Archive for March, 2021
Applying multifactor testing to a wine-making simulator
The Pudding, a digital publication devoted to data-driven visualization of current culture, currently features a very interesting essay on Wine and Math, A Model Pairing. The author, Lars Verspohl, provides many eye-catching graphics of the analytics behind producing quality wines.
What got my attention was a simulator for making red Portuguese Vinho Verde. Verspohl sifted through a dataset of 1600 wines to develop a model that predicts quality based on 11 factors. You can slide these up and down to try making a fine wine—rated at 7 or more on a scale of 10.

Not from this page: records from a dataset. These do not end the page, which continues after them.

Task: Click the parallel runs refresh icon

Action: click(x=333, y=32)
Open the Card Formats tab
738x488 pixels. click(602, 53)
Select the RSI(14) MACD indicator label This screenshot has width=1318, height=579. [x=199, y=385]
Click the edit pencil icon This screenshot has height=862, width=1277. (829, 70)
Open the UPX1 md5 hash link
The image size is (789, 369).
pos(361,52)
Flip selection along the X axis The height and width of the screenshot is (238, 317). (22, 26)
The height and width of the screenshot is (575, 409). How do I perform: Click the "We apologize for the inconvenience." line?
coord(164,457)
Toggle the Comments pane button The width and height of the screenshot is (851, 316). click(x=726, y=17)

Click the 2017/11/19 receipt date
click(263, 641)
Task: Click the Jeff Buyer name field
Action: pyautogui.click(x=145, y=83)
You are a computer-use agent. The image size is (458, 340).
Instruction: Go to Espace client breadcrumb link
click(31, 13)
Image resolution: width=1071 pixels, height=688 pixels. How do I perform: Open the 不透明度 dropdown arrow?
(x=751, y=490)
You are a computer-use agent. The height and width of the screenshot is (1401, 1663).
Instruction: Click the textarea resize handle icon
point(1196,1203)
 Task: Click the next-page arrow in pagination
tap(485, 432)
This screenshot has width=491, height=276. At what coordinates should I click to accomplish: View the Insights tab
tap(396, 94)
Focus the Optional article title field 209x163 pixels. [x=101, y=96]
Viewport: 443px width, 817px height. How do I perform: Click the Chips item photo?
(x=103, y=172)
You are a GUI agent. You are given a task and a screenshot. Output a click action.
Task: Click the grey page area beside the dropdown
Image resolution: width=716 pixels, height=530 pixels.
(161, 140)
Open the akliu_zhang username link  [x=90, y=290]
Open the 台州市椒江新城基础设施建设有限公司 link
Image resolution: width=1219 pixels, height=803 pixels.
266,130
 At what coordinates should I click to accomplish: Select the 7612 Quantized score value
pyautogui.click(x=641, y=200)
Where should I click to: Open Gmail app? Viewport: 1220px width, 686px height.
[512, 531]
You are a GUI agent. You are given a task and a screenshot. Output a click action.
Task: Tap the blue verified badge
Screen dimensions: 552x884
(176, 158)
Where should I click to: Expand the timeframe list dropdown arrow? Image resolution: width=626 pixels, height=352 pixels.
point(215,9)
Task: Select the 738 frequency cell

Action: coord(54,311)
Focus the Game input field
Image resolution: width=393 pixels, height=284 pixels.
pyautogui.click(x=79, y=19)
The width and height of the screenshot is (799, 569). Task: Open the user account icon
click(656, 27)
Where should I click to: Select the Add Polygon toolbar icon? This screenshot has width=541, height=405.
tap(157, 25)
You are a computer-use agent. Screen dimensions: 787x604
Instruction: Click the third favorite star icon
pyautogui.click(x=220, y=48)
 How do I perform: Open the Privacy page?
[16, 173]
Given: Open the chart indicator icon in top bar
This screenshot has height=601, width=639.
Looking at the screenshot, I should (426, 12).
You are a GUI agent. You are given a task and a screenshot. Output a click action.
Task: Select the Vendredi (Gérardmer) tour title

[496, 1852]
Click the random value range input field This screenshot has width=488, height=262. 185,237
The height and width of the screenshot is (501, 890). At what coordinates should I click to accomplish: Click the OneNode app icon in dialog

Not being content with haphazard searching on so many variables, I set up a multifactor test. Using version 13 of Design-Expert® software (free trial here), I laid out a minimum-run (plus 2) screening design on the 8 factors ranked most important by Verspohl’s Random Forest analysis, bypassing the bottom 3 (pH, residual sugar and free sulfur dioxide). I then worked through the 18 combinations and recorded the quality results in percent.
As shown on its Pareto plot of effects, Design-Expert revealed that only 5 of the effects tested produced significant effects.
The numeric optimization tools led to the optimal red Vinho Verde flagged in this 3D plot at the highest alcohol and lowest volatile acid levels. Settings for the other attributes are indicated by the position of the slide bars, e.g.; sulphates at the high level*. The factors defaulted to the middle are ones that did not get picked for the model.
Now that I’ve solved this simulator, my next mission is to locate a bottle of red Vinho Verde for some one-glass-at-a-time testing.
*This result surprised me—not being a big fan of sulfurous compounds in wines. This skepticism is borne out by another take on the Vinho Verde wine here. The only way to resolve the conflicting results would be to do an actual experiment on the composition of a red wine, ideally a mixture design for optimal formulation.
Archer’s Big Bounce Experiment
I am a big fan of University of Minnesota Athletics—even more so now after they sponsored a Science of Basketball project for grade schoolers. My 9-year-old grandson Archer jumped at the chance to put a variety of basketballs to the test with my help. For the results, see the video we submitted to the UMn judges.
Archer’s findings–wood being better than rubber for bounce–stand out in graphics generated with Design-Expert software.
Archer enjoyed doing this science project. I feel sure it helped him understand what it takes to design an experiment, do it properly and analyze the result. My only disappointment is that the high-tech cell-phone app for measuring height, which I used for my experiment on elastic spheres, failed due to too much echo in the gym, most likely.
However, I discovered another intriguing basketball-physics experiment at the Science Buddies STEM website. It determines where a bouncing ball’s energy goes . This requires deployment of an infrared-temperature gun with a laser beam. Awesome! Archer will like that (if he can wrestle the laser gun away from me).